(Saved data entries)
++++
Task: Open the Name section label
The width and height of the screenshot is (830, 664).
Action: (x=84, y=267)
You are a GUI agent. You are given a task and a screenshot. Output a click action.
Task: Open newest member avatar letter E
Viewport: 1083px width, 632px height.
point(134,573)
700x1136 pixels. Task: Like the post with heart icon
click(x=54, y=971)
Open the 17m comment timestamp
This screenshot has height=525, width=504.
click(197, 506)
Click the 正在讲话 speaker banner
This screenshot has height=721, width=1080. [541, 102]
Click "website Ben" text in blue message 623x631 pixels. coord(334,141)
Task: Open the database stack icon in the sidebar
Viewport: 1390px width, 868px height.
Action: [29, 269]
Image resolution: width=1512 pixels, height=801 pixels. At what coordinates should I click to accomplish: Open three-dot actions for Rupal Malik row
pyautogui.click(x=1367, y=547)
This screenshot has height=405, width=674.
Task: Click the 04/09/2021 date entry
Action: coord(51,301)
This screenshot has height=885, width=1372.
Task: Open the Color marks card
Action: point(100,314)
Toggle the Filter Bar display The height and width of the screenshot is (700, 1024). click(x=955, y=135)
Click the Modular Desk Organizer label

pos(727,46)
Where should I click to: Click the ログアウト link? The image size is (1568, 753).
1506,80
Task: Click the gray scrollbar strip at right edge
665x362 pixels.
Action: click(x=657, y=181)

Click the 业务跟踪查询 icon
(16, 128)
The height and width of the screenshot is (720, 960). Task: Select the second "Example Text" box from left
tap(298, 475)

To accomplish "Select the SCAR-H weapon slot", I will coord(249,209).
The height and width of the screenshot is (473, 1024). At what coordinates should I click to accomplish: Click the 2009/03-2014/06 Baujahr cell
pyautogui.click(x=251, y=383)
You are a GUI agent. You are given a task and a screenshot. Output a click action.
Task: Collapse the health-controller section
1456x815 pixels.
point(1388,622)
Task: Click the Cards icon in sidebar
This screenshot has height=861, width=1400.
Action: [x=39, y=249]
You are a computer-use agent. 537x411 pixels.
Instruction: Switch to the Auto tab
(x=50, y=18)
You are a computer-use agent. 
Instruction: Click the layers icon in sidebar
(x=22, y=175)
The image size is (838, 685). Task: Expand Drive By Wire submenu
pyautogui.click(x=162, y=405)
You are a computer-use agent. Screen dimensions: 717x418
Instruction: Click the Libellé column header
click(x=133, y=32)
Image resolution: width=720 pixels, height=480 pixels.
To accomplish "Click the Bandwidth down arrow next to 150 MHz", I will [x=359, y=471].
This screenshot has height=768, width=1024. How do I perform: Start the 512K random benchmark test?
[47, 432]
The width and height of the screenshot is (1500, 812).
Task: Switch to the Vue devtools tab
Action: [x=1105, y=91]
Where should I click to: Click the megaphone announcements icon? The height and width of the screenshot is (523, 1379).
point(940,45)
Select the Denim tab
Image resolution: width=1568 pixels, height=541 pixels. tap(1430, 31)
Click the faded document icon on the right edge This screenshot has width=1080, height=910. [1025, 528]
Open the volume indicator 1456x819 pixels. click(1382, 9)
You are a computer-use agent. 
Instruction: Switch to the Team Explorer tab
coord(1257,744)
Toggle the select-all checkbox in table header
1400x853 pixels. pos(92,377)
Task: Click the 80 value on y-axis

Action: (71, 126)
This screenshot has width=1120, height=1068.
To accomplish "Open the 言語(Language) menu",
++++
# WHAT TO WORK ON:
Please reproduce every one of the rows above, keeping each line identical to the original.

# TASK ANSWER:
Task: Open the Name section label
The width and height of the screenshot is (830, 664).
Action: (x=84, y=267)
You are a GUI agent. You are given a task and a screenshot. Output a click action.
Task: Open newest member avatar letter E
Viewport: 1083px width, 632px height.
point(134,573)
700x1136 pixels. Task: Like the post with heart icon
click(x=54, y=971)
Open the 17m comment timestamp
This screenshot has height=525, width=504.
click(197, 506)
Click the 正在讲话 speaker banner
This screenshot has height=721, width=1080. [541, 102]
Click "website Ben" text in blue message 623x631 pixels. coord(334,141)
Task: Open the database stack icon in the sidebar
Viewport: 1390px width, 868px height.
Action: [29, 269]
Image resolution: width=1512 pixels, height=801 pixels. At what coordinates should I click to accomplish: Open three-dot actions for Rupal Malik row
pyautogui.click(x=1367, y=547)
This screenshot has height=405, width=674.
Task: Click the 04/09/2021 date entry
Action: coord(51,301)
This screenshot has height=885, width=1372.
Task: Open the Color marks card
Action: point(100,314)
Toggle the Filter Bar display The height and width of the screenshot is (700, 1024). click(x=955, y=135)
Click the Modular Desk Organizer label

pos(727,46)
Where should I click to: Click the ログアウト link? The image size is (1568, 753).
1506,80
Task: Click the gray scrollbar strip at right edge
665x362 pixels.
Action: click(x=657, y=181)

Click the 业务跟踪查询 icon
(16, 128)
The height and width of the screenshot is (720, 960). Task: Select the second "Example Text" box from left
tap(298, 475)

To accomplish "Select the SCAR-H weapon slot", I will coord(249,209).
The height and width of the screenshot is (473, 1024). At what coordinates should I click to accomplish: Click the 2009/03-2014/06 Baujahr cell
pyautogui.click(x=251, y=383)
You are a GUI agent. You are given a task and a screenshot. Output a click action.
Task: Collapse the health-controller section
1456x815 pixels.
point(1388,622)
Task: Click the Cards icon in sidebar
This screenshot has height=861, width=1400.
Action: [x=39, y=249]
You are a computer-use agent. 537x411 pixels.
Instruction: Switch to the Auto tab
(x=50, y=18)
You are a computer-use agent. 
Instruction: Click the layers icon in sidebar
(x=22, y=175)
The image size is (838, 685). Task: Expand Drive By Wire submenu
pyautogui.click(x=162, y=405)
You are a computer-use agent. Screen dimensions: 717x418
Instruction: Click the Libellé column header
click(x=133, y=32)
Image resolution: width=720 pixels, height=480 pixels.
To accomplish "Click the Bandwidth down arrow next to 150 MHz", I will [x=359, y=471].
This screenshot has height=768, width=1024. How do I perform: Start the 512K random benchmark test?
[47, 432]
The width and height of the screenshot is (1500, 812).
Task: Switch to the Vue devtools tab
Action: [x=1105, y=91]
Where should I click to: Click the megaphone announcements icon? The height and width of the screenshot is (523, 1379).
point(940,45)
Select the Denim tab
Image resolution: width=1568 pixels, height=541 pixels. tap(1430, 31)
Click the faded document icon on the right edge This screenshot has width=1080, height=910. [1025, 528]
Open the volume indicator 1456x819 pixels. click(1382, 9)
You are a computer-use agent. 
Instruction: Switch to the Team Explorer tab
coord(1257,744)
Toggle the select-all checkbox in table header
1400x853 pixels. pos(92,377)
Task: Click the 80 value on y-axis

Action: (71, 126)
This screenshot has width=1120, height=1068.
To accomplish "Open the 言語(Language) menu",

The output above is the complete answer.